-------- Materials provided
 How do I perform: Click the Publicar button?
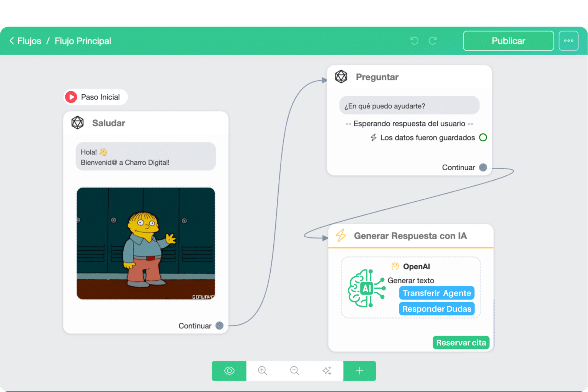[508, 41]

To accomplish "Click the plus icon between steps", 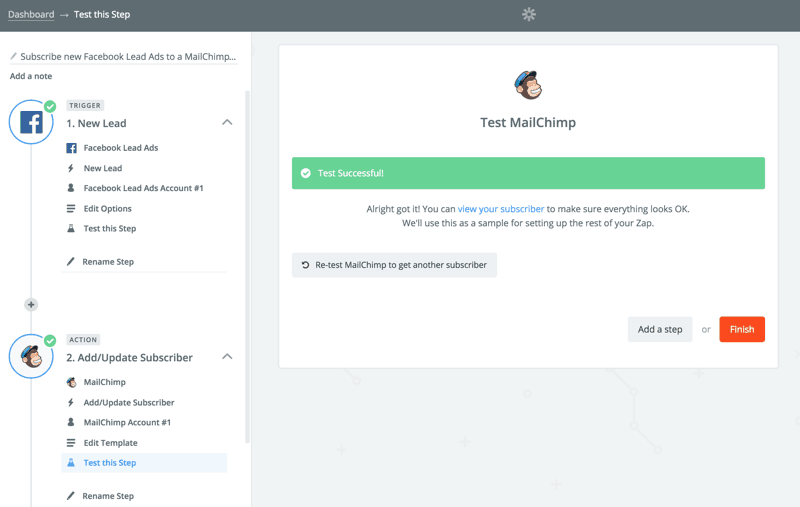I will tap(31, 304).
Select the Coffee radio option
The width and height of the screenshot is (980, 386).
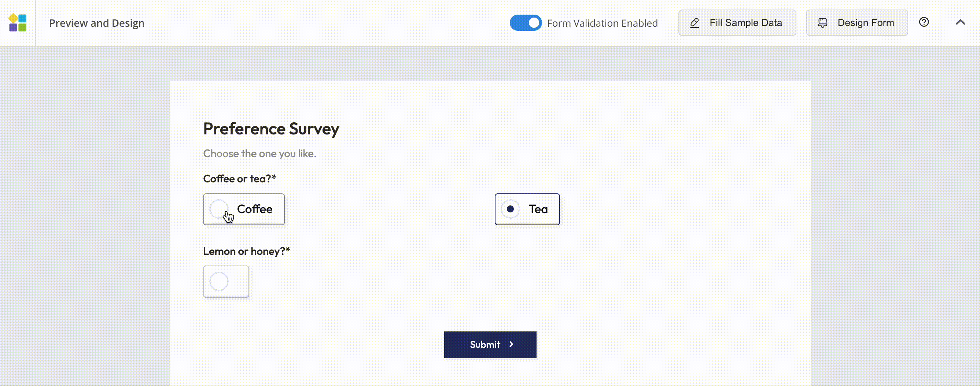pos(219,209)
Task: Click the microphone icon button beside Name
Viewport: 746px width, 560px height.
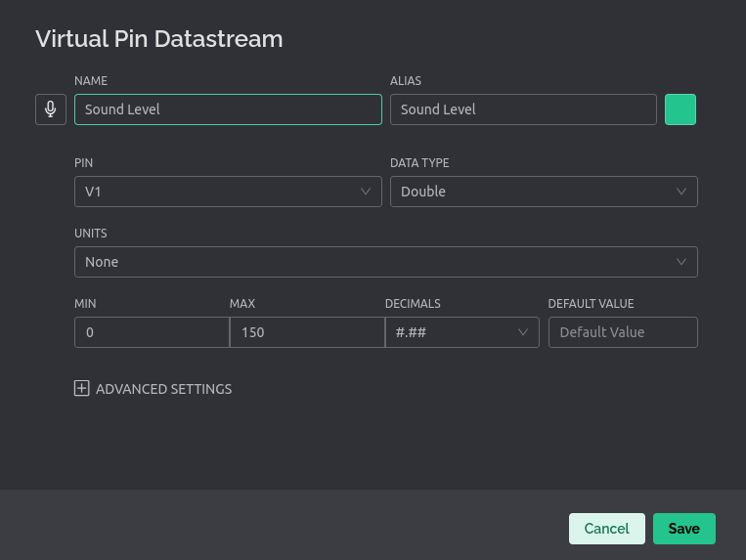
----------------
- **Exercise requirements**
Output the line that contains "Select the Coffee radio option" and every subsequent line through the end of the entries, exactly as given, without pictures.

- **Response to the exercise**
Select the Coffee radio option
The width and height of the screenshot is (980, 386).
pos(219,209)
Task: Click the microphone icon button beside Name
Viewport: 746px width, 560px height.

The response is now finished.